Chelsea, która cały sezon ma niezbyt udany, w Lidze Mistrzów broni honoru angielskiej piłki. Drużyna ma spore szanse na grę w półfinale. Londyńczycy wygrali bowiem w Lizbonie 1:0 i przed rewanżem są w dużo lepszej sytuacji. Szczególnie, że w tym sezonie na Stamford Brigde grają wspaniale. W fazie grupowej wygrali trzy mecze bez straty bramki, a w 1/8 finału odrobili z nawiązką straty z Neapolu (1:3) i wygrali 4:1.

Benfika zagra w Londynie w najmocniejszym składzie, z kolei w Chelsea może zabraknąć Davida Luiza i Didiera Drogby. Drużyna "The Blues" nie grała w półfinale rozgrywek od 2009 roku. Wtedy w kontrowersyjnych okolicznościach przegrała z FC Barceloną. Jeśli dziś Chelsea wygra będzie mogła spróbować zrewanżować się "Dumie Katalonii", która w walce o finał zmierzy się właśnie ze zwycięzcą angielsko-portugalskiej konfrontacji.

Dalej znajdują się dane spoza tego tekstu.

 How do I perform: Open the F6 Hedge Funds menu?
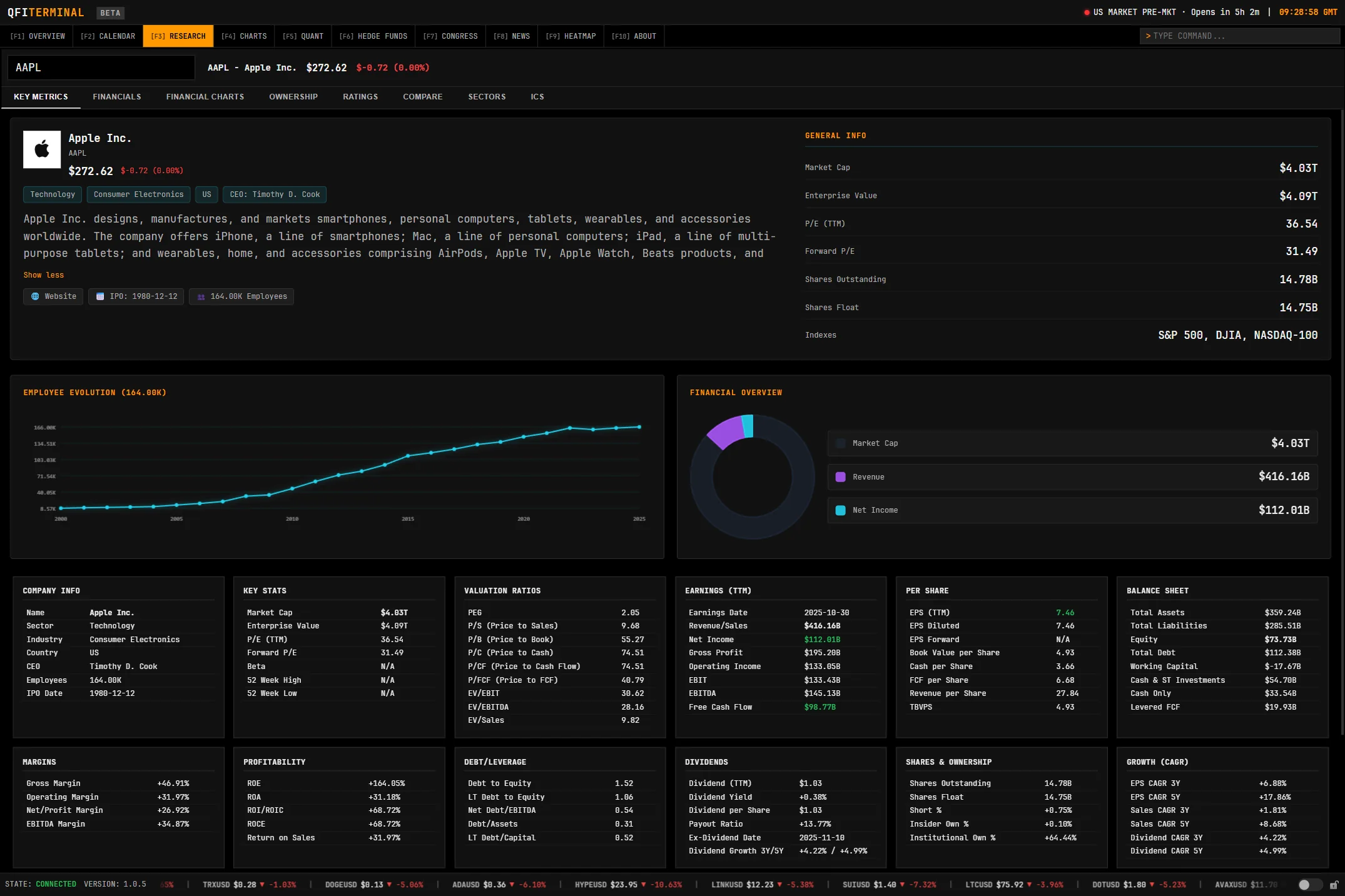click(x=373, y=36)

Mecz w Madrycie nie powinien przynieść wielkich emocji. Real po wygranej w Nikozji 3:0 jest pewny swego, a i gracze APOELU zdają sobie sprawę, że odrobienie strat jest wprost niemożliwe. Za to zakończenie wspaniałej przygody z Ligą Mistrzów właśnie na Santiago Bernabeu powinno stanowić dla pogromców Wisły Kraków prawdziwą nagrodę. Piłkarze Mistrza Cypru przyznają, że sukcesem będzie dla nich bezbramkowy remis w hiszpańskiej stolicy, choć będzie o niego zdecydowanie trudniej niż w Nikozji. Warto podkreślić, że APOEL dzięki dobrym wynikom w Champions League zainkasuje ponad 18 mln euro premii od UEFA, do tego dojdą środki za prawa do transmisji telewizyjnych. Odpadnięcie z Realem w ćwierćfinale naprawdę nie będzie dla APOELU poważnym problemem...

Z kolei Real jest już pewnie myślami przy półfinale, gdzie czeka trudny rywal - Bayern Monachium.